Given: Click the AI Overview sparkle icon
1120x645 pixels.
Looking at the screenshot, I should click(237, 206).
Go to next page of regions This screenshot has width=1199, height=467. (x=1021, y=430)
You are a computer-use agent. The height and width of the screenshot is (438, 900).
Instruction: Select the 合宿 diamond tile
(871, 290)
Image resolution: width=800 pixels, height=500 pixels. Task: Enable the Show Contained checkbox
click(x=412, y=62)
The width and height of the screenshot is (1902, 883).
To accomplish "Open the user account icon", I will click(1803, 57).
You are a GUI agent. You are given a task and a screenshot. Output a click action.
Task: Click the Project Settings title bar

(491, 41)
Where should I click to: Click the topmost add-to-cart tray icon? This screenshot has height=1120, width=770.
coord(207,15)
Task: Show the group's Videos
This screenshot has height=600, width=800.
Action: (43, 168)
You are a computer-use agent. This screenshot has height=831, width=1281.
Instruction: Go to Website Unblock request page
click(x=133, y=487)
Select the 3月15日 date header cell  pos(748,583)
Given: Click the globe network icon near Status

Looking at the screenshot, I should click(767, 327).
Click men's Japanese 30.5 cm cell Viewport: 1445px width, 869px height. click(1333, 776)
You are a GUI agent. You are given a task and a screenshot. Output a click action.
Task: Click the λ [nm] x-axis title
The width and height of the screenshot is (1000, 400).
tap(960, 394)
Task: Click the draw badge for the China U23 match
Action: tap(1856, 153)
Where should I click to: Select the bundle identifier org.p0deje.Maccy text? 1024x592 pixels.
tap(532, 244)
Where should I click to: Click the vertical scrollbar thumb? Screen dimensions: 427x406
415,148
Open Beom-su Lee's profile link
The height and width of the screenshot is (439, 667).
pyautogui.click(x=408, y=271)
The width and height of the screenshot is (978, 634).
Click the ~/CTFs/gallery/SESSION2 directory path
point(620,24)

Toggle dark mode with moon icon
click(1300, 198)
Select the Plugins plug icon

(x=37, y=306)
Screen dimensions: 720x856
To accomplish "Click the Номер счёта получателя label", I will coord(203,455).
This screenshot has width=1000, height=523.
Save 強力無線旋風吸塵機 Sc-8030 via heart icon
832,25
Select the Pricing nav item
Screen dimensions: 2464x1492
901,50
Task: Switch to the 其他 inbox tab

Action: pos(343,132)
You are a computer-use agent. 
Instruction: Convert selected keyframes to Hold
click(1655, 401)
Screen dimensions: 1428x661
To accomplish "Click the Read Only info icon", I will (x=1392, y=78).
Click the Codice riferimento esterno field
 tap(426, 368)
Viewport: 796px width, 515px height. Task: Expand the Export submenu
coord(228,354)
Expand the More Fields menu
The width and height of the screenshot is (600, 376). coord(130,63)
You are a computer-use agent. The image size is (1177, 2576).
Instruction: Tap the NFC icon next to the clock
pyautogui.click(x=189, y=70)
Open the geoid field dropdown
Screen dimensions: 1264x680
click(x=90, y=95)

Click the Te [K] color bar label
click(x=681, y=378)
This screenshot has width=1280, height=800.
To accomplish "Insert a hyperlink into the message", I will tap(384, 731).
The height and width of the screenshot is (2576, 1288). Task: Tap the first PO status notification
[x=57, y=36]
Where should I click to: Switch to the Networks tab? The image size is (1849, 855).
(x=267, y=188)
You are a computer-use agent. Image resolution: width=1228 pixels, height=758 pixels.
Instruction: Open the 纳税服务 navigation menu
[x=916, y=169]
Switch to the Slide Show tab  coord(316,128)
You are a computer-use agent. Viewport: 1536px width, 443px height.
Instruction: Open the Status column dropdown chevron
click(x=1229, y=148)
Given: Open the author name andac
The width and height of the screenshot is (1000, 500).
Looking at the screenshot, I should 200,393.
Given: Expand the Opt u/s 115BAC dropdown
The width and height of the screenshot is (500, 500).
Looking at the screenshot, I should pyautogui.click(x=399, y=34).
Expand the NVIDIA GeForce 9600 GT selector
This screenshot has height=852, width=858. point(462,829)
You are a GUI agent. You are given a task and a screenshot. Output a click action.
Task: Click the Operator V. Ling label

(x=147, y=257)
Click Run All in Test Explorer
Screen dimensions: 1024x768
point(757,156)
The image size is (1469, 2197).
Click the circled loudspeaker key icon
==================================================
= Task brief =
Each entry above needs to be output exactly.

= Task result =
Given: Click the AI Overview sparkle icon
1120x645 pixels.
Looking at the screenshot, I should click(237, 206).
Go to next page of regions This screenshot has width=1199, height=467. (x=1021, y=430)
You are a computer-use agent. The height and width of the screenshot is (438, 900).
Instruction: Select the 合宿 diamond tile
(871, 290)
Image resolution: width=800 pixels, height=500 pixels. Task: Enable the Show Contained checkbox
click(x=412, y=62)
The width and height of the screenshot is (1902, 883).
To accomplish "Open the user account icon", I will click(1803, 57).
You are a GUI agent. You are given a task and a screenshot. Output a click action.
Task: Click the Project Settings title bar

(491, 41)
Where should I click to: Click the topmost add-to-cart tray icon? This screenshot has height=1120, width=770.
coord(207,15)
Task: Show the group's Videos
This screenshot has height=600, width=800.
Action: (43, 168)
You are a computer-use agent. This screenshot has height=831, width=1281.
Instruction: Go to Website Unblock request page
click(x=133, y=487)
Select the 3月15日 date header cell  pos(748,583)
Given: Click the globe network icon near Status

Looking at the screenshot, I should click(767, 327).
Click men's Japanese 30.5 cm cell Viewport: 1445px width, 869px height. click(1333, 776)
You are a GUI agent. You are given a task and a screenshot. Output a click action.
Task: Click the λ [nm] x-axis title
The width and height of the screenshot is (1000, 400).
tap(960, 394)
Task: Click the draw badge for the China U23 match
Action: tap(1856, 153)
Where should I click to: Select the bundle identifier org.p0deje.Maccy text? 1024x592 pixels.
tap(532, 244)
Where should I click to: Click the vertical scrollbar thumb? Screen dimensions: 427x406
415,148
Open Beom-su Lee's profile link
The height and width of the screenshot is (439, 667).
pyautogui.click(x=408, y=271)
The width and height of the screenshot is (978, 634).
Click the ~/CTFs/gallery/SESSION2 directory path
point(620,24)

Toggle dark mode with moon icon
click(1300, 198)
Select the Plugins plug icon

(x=37, y=306)
Screen dimensions: 720x856
To accomplish "Click the Номер счёта получателя label", I will coord(203,455).
This screenshot has width=1000, height=523.
Save 強力無線旋風吸塵機 Sc-8030 via heart icon
832,25
Select the Pricing nav item
Screen dimensions: 2464x1492
901,50
Task: Switch to the 其他 inbox tab

Action: pos(343,132)
You are a computer-use agent. 
Instruction: Convert selected keyframes to Hold
click(1655, 401)
Screen dimensions: 1428x661
To accomplish "Click the Read Only info icon", I will (x=1392, y=78).
Click the Codice riferimento esterno field
 tap(426, 368)
Viewport: 796px width, 515px height. Task: Expand the Export submenu
coord(228,354)
Expand the More Fields menu
The width and height of the screenshot is (600, 376). coord(130,63)
You are a computer-use agent. The image size is (1177, 2576).
Instruction: Tap the NFC icon next to the clock
pyautogui.click(x=189, y=70)
Open the geoid field dropdown
Screen dimensions: 1264x680
click(x=90, y=95)

Click the Te [K] color bar label
click(x=681, y=378)
This screenshot has width=1280, height=800.
To accomplish "Insert a hyperlink into the message", I will tap(384, 731).
The height and width of the screenshot is (2576, 1288). Task: Tap the first PO status notification
[x=57, y=36]
Where should I click to: Switch to the Networks tab? The image size is (1849, 855).
(x=267, y=188)
You are a computer-use agent. Image resolution: width=1228 pixels, height=758 pixels.
Instruction: Open the 纳税服务 navigation menu
[x=916, y=169]
Switch to the Slide Show tab  coord(316,128)
You are a computer-use agent. Viewport: 1536px width, 443px height.
Instruction: Open the Status column dropdown chevron
click(x=1229, y=148)
Given: Open the author name andac
The width and height of the screenshot is (1000, 500).
Looking at the screenshot, I should 200,393.
Given: Expand the Opt u/s 115BAC dropdown
The width and height of the screenshot is (500, 500).
Looking at the screenshot, I should pyautogui.click(x=399, y=34).
Expand the NVIDIA GeForce 9600 GT selector
This screenshot has height=852, width=858. point(462,829)
You are a GUI agent. You are given a task and a screenshot. Output a click action.
Task: Click the Operator V. Ling label

(x=147, y=257)
Click Run All in Test Explorer
Screen dimensions: 1024x768
point(757,156)
The image size is (1469, 2197).
Click the circled loudspeaker key icon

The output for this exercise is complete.